■ Records for this exercise
_____
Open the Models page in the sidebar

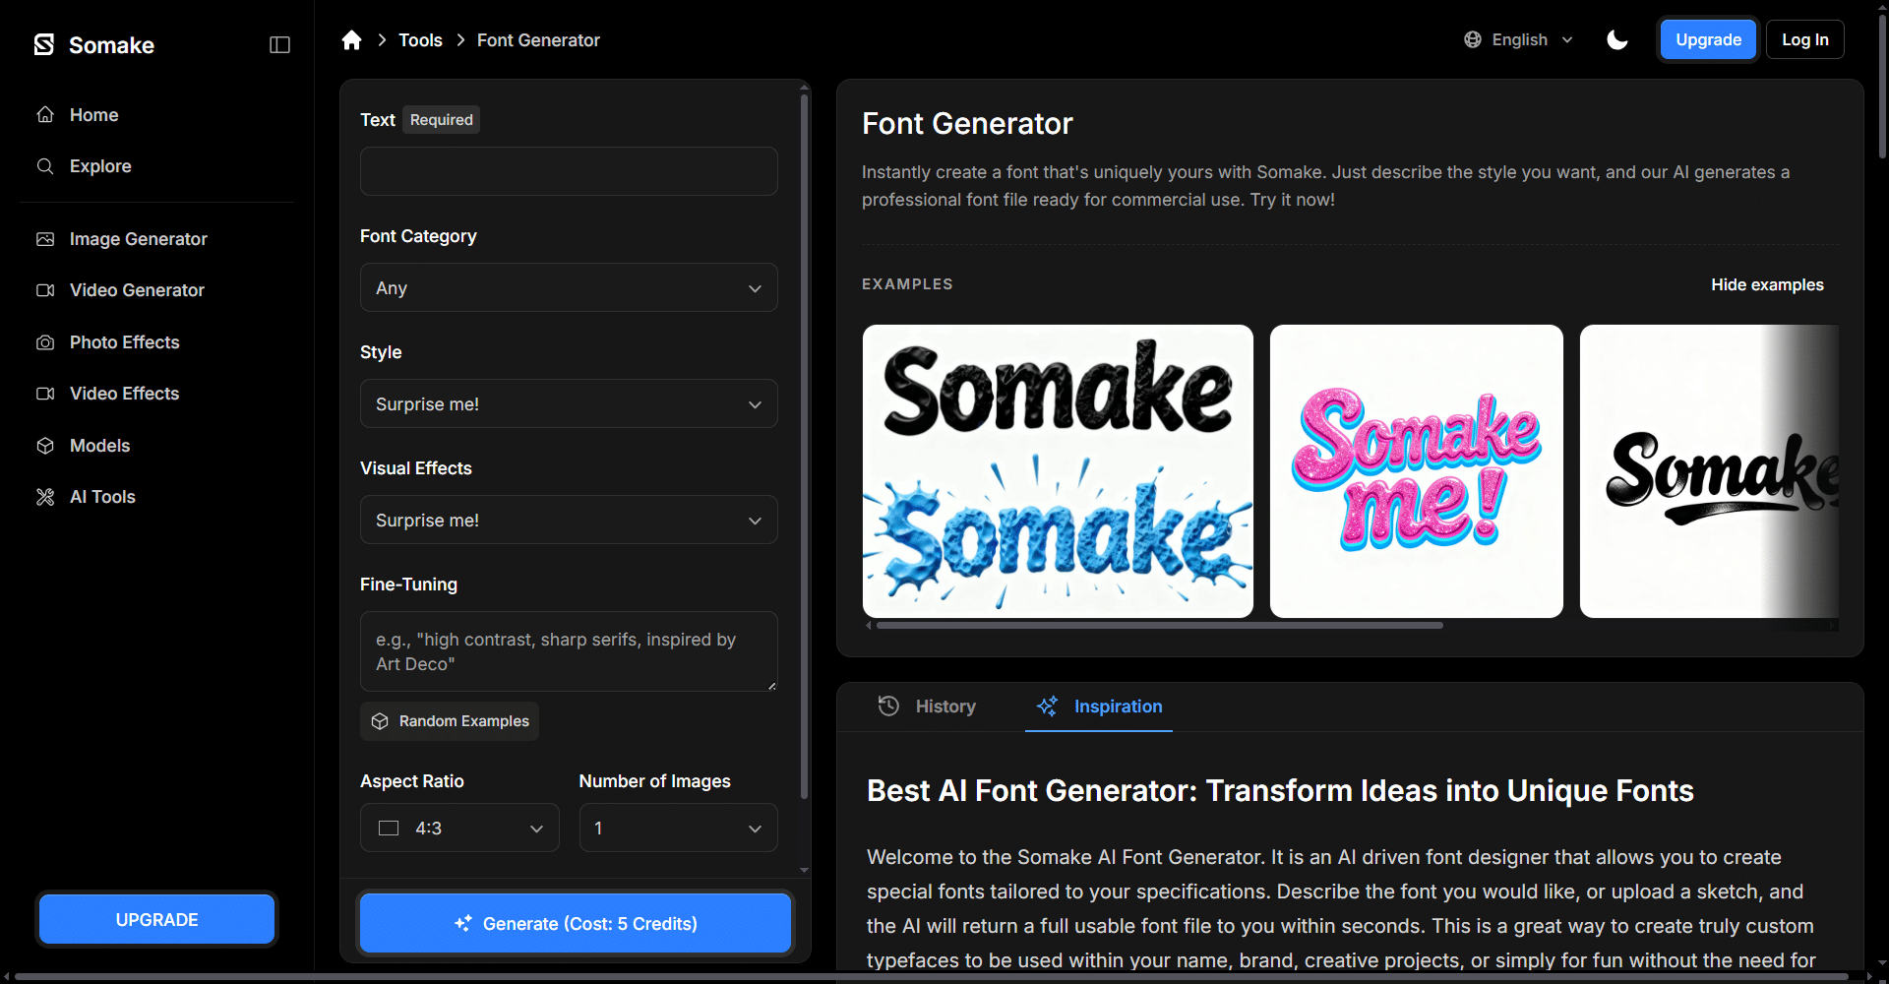point(99,446)
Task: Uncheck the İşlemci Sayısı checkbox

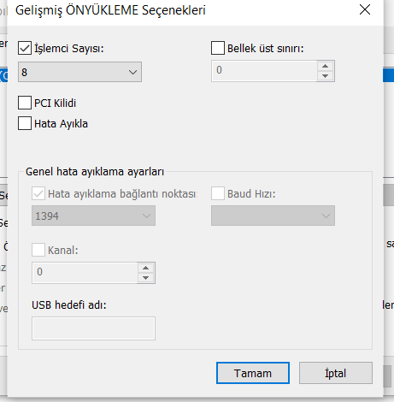Action: tap(25, 48)
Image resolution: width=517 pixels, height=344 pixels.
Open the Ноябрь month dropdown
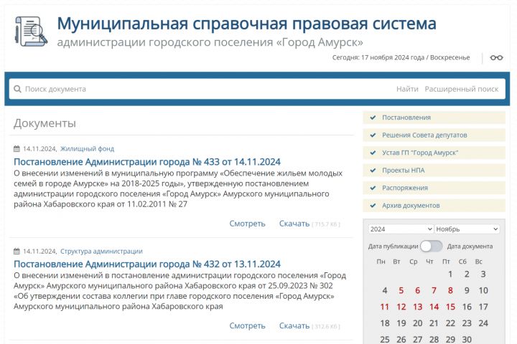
_____
■ What is being asked
Output, exactly and with no pictures, every line from the one that contains "Image resolution: width=517" through the final line of the entries.

■ Result of the exercise
Image resolution: width=517 pixels, height=344 pixels.
Open the Ноябрь month dropdown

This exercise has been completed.